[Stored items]
··········
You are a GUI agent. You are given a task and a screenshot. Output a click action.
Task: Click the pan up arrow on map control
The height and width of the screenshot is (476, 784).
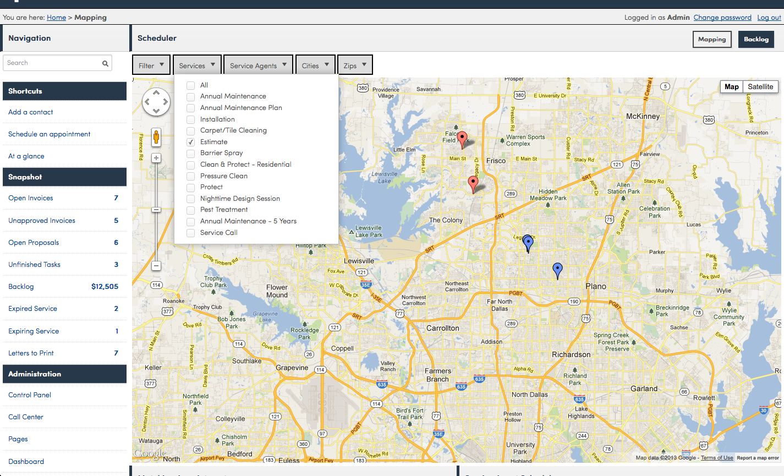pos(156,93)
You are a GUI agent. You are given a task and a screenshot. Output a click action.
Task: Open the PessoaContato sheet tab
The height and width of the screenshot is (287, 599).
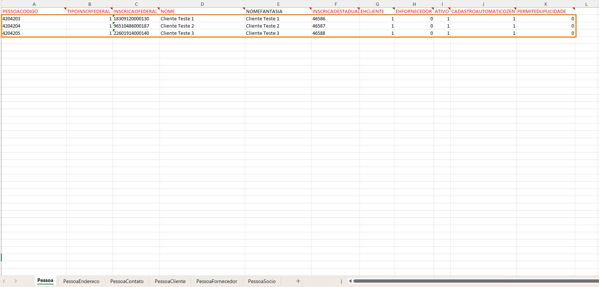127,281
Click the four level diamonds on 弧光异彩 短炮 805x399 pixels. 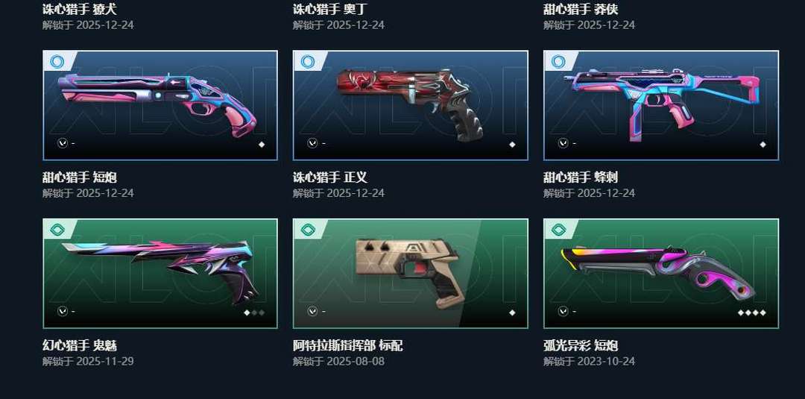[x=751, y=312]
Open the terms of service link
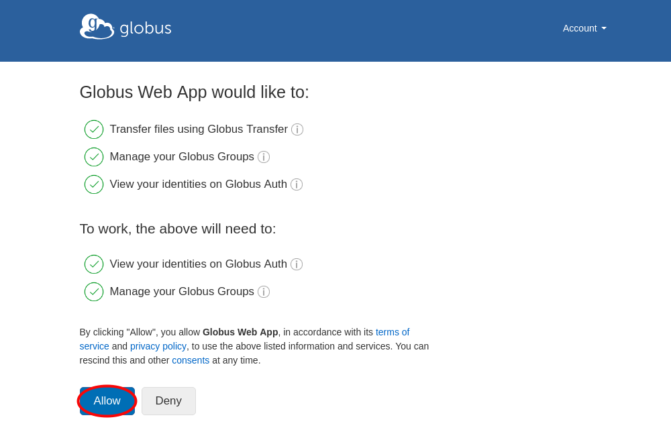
··········
| What is required |
Write out the records above exactly. Begin with the first line, end with the line holding "Task: Open the PessoaContato sheet tab", and drop the pictures.

| Answer box |
You are a GUI agent. You are given a task and a screenshot. Output a click action.
Task: Click the pan up arrow on map control
The height and width of the screenshot is (476, 784).
pos(156,93)
You are a GUI agent. You are given a task and a screenshot. Output a click action.
Task: Open the PessoaContato sheet tab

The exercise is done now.